Have you ever picked up a new game in one of your favorite franchises, only to find yourself falling back on its predecessors to supply your series fix? I know for a lot of fans of Super Mario Bros. the fall-back game is Super Mario Bros. 3 or World (and this is true for me as well). I’ve been wondering why this might be for some time, and I think I’ve found an explanation that does a good job summing it up.
When we buy new games in an existing series, it’s because we want the new game to recreate the feeling of excitement that drew us to its predecessor. To use a personal example, with every new Zelda game, I always hope that I’ll become as head-over-heels obsessed as I was over Ocarina of Time. That’s why often when a new game in the series is announced, people will ask the question: “Can this new game top Ocarina of Time?” There’s a clear interest in seeing new experiences surpass previous ones.
Even though I’ve thoroughly enjoyed many of the games that have come and gone since, I still don’t think I’ve quite experienced that sensation with the Zelda franchise. I still find myself going back to Ocarina of Time when I’m bored and want to play some Zelda. That doesn’t mean I don’t replay the other games from time to time, just that there’s something about Ocarina of Time that keeps drawing me back over and over and over again.
I’ve had a different experience with 3D Mario. Even though Super Mario 64 was the first Nintendo game I ever owned, the first game I couldn’t help but replay, I’ve since become a diehard Super Mario Galaxy fan. It has replaced the 64 game as my go-to for 3D Super Mario. The older game just feels obsolete in comparison, while Galaxy is fresher and more enjoyable, with a greater wealth of content, and for me constituted a strong step forward.

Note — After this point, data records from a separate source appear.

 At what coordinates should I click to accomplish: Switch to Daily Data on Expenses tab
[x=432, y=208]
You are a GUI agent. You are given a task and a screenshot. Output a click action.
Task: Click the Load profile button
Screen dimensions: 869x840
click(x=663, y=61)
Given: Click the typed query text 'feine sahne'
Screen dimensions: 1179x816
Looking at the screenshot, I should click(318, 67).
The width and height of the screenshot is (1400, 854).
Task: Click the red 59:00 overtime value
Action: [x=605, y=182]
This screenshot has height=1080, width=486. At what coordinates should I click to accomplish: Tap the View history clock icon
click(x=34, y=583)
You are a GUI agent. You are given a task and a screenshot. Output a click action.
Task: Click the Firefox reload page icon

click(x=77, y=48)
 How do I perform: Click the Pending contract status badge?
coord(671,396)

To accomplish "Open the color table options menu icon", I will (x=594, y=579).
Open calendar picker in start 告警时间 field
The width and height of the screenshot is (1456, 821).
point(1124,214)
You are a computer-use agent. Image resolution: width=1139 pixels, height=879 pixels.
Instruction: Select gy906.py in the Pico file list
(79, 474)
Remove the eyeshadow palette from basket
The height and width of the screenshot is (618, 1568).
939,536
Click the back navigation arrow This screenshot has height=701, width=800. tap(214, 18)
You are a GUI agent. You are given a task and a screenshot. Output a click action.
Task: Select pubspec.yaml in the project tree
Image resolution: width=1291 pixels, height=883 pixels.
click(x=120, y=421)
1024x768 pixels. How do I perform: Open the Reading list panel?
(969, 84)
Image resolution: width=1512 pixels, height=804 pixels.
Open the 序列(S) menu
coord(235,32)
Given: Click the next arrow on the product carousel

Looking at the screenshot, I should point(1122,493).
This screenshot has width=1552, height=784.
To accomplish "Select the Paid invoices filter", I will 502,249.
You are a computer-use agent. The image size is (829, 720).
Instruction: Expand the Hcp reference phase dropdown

It’s not just a matter of me favoring older or more modern games in general. My preferences depend on whether newer games can satisfy my desire for more and better content. Super Mario Sunshine was a step up from 64 in a number of ways, too, such as graphical detail, level complexity, platforming, and so on, but it didn’t really feel like a true successor or replacement. It felt more like a mash-up between Mario elements and a different kind of gameplay that seems like it might have belonged in a new IP. I know a lot of people felt the same way about Super Mario Galaxy, too. Because it was more linear, it didn’t fulfill their need for more of the open-world adventure fields they enjoyed in Super Mario 64. You may have seen a lot of clamor for a new Mario that fulfills that hunger - that’s because such a game simply hasn’t been made yet.
I think part of evaluating a new game’s success involves looking at the way it changes the relationship between gamers and their games. Does it seize the spotlight and become the new big game that players keep going back to over the years to feed their fix? Or do we see players get over it quickly and revert back to playing stuff from their back catalog? I think most truly “great” games lean more towards the former category and certainly stay far away from the latter - and the best ones eventually become part of that revered library of older games that people just can’t help but hold onto.
While I think in general this theory of “the best games make older games seem obsolete” is a good working model, I also don’t think it’s totally absolute. Sometimes different fans fall back on different games: some people favor A Link to the Past over Ocarina of Time; there’s a pretty close split between Mario 3 and Mario World; and as I’ve mentioned before you have a good number of diehard Mario 64 fans as well as a decent population of Galaxy enthusiasts.
To use another example, Galaxy 2 seems like an extension of the first rather than a gigantic improvement. Some way enjoy its content more, but it didn’t set any new standards or anything.
But I don’t think that splitting hairs is going to lead us much closer to the answer, either. The general point here is that some games - like Ocarina of Time, Super Mario 64, or Mario 3 - get embedded into the general gaming consciousness on a much deeper level than others, managing to keep their place of prestige even among more recent, more “advanced,” more innovative games. And I think that has to do with some games managing to gain a foothold as mainstays for the franchise by working to create more lasting satisfaction for the same hungers that drew people to their predecessors.
Ocarina of Time is innovative, yes, but not so much “innovative” as in “doing totally unexpected things” as it is “innovative” in terms of “doing things in a better, more satisfying way.” The world, the items, and the gameplay were all very familiar, especially to fans of A Link to the Past, but there was a certain sense of scale and substance that Ocarina offered that boosted it to ultra-popularity. It was not seen so much as totally different from A Link to the Past as it was seen as a modern improvement, a better version of “Zelda” as a whole.
But has any other game really replaced it as the mainstay for the series, the new “definitive” Zelda game? Not quite yet. I don’t think this will require the “revolution” many people believe it will so much as a game that really nails a sense of superiority in the same way that Super Mario Bros. 3 is so widely seen as surpassing the original Super Mario Bros. in basically every way.